**Exercise material:**
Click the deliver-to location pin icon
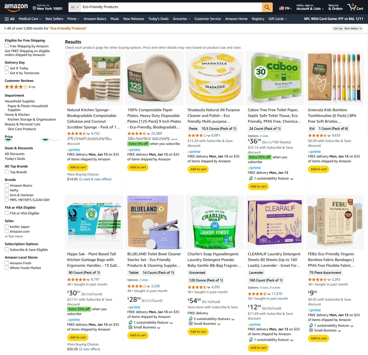click(34, 9)
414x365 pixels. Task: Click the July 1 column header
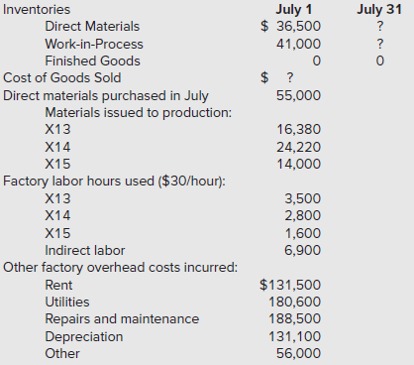[294, 10]
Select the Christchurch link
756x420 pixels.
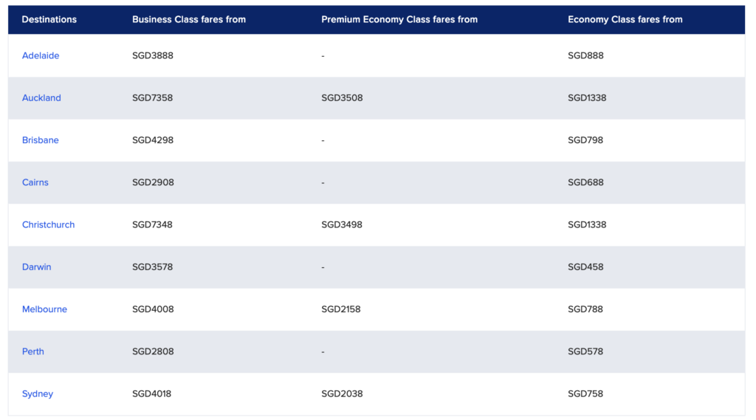48,224
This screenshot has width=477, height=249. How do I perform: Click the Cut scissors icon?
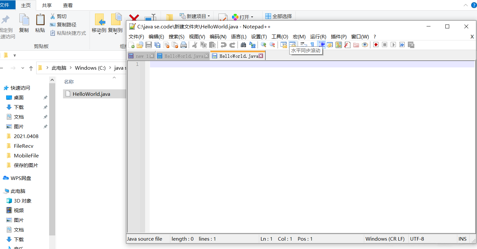click(195, 45)
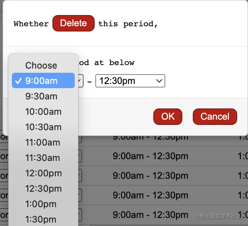Viewport: 248px width, 226px height.
Task: Select the 1:00pm time option
Action: 41,204
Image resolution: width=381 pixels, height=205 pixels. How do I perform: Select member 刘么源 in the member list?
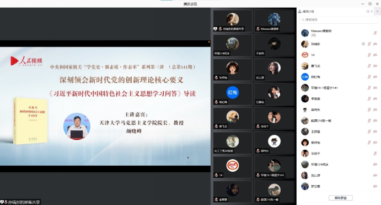coord(339,175)
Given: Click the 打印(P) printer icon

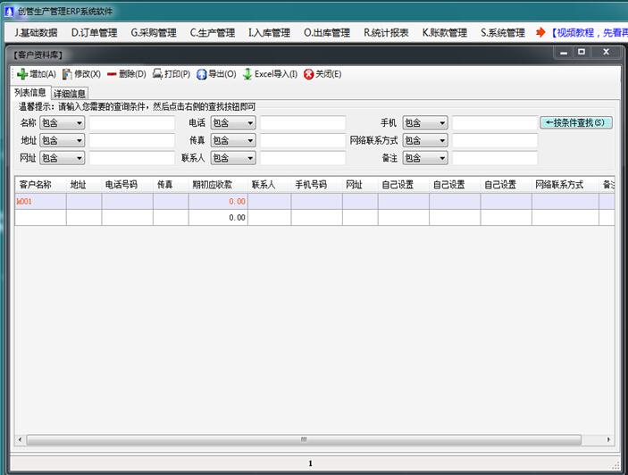Looking at the screenshot, I should coord(157,74).
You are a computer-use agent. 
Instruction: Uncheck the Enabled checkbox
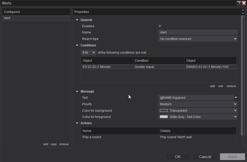tap(160, 26)
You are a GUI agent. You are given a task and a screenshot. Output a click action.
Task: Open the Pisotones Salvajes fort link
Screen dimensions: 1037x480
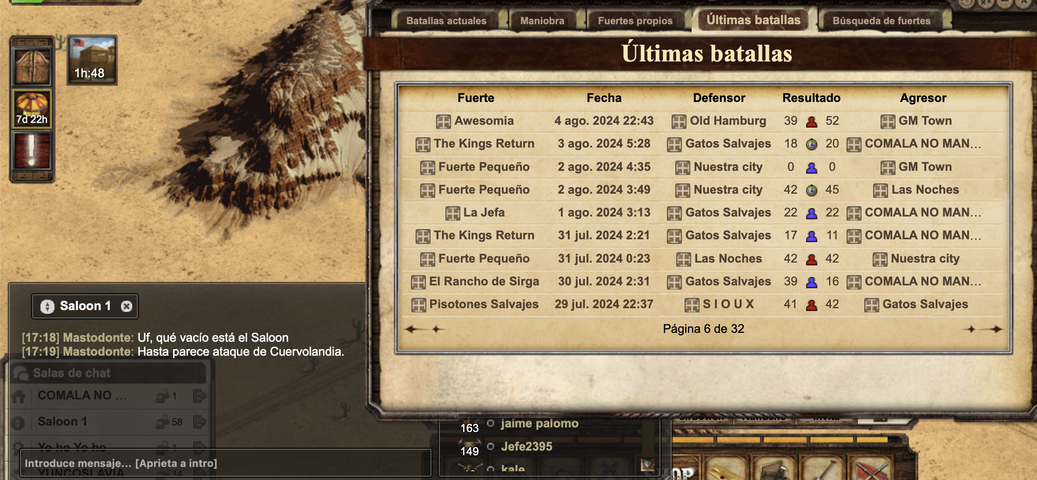click(x=484, y=304)
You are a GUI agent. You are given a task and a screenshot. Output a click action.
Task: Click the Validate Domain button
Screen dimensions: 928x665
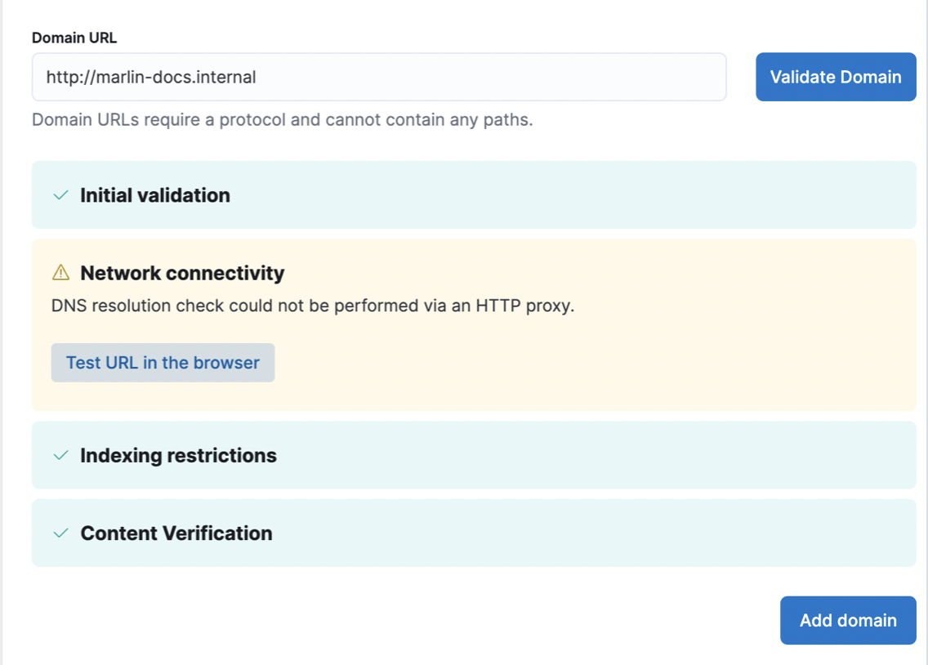point(836,77)
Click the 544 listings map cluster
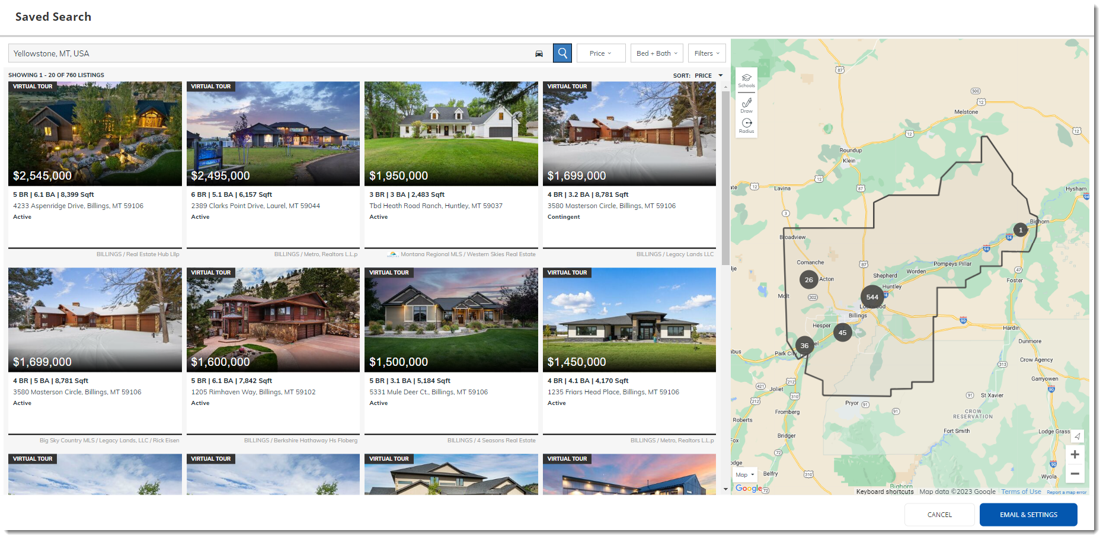 (872, 297)
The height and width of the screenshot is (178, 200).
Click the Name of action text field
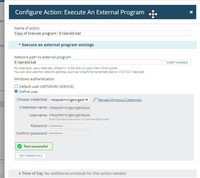click(103, 33)
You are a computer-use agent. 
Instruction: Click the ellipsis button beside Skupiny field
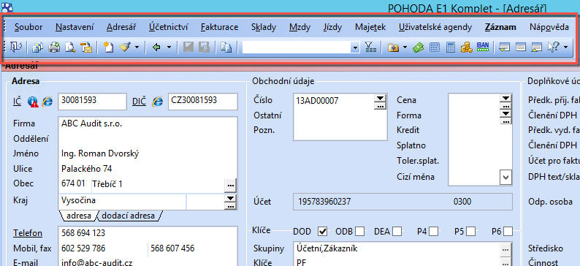(505, 249)
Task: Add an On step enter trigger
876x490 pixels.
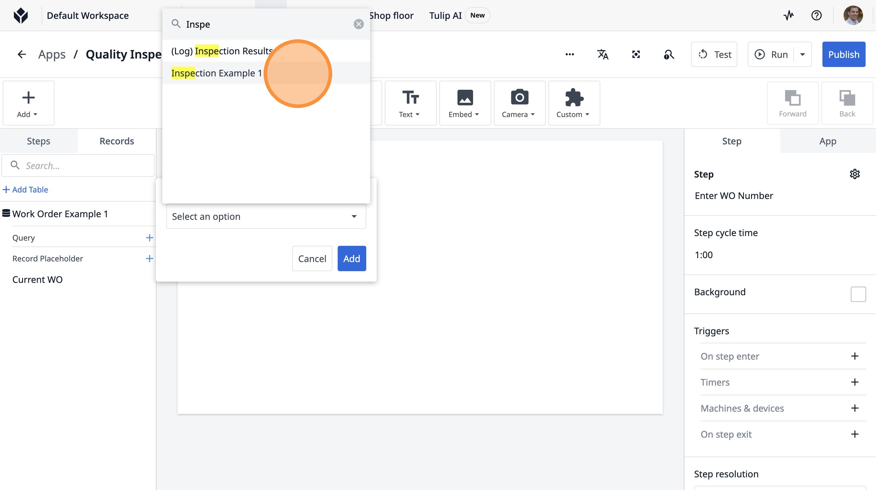Action: (855, 356)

**Short problem:** Reproduce all of the material above word for word, leaving out the pictures.

**Solution:**
Click the deliver-to location pin icon
click(34, 9)
414x365 pixels. Task: Click the July 1 column header
[294, 10]
Select the Christchurch link
756x420 pixels.
48,224
This screenshot has width=477, height=249. How do I perform: Click the Cut scissors icon?
click(195, 45)
Viewport: 248px width, 226px height.
Task: Select the 1:00pm time option
Action: 41,204
Image resolution: width=381 pixels, height=205 pixels. How do I perform: Select member 刘么源 in the member list?
coord(339,175)
Given: Click the 打印(P) printer icon

Looking at the screenshot, I should coord(157,74).
You are a computer-use agent. 
Instruction: Uncheck the Enabled checkbox
tap(160, 26)
You are a GUI agent. You are given a task and a screenshot. Output a click action.
Task: Open the Pisotones Salvajes fort link
Screen dimensions: 1037x480
click(x=484, y=304)
You are a GUI agent. You are given a task and a screenshot. Output a click action.
Task: Click the Validate Domain button
Screen dimensions: 928x665
point(836,77)
Click the 544 listings map cluster
 (872, 297)
The height and width of the screenshot is (178, 200).
Click the Name of action text field
click(103, 33)
You are a computer-use agent. 
Instruction: Click the ellipsis button beside Skupiny field
(505, 249)
Task: Add an On step enter trigger
876x490 pixels.
Action: (855, 356)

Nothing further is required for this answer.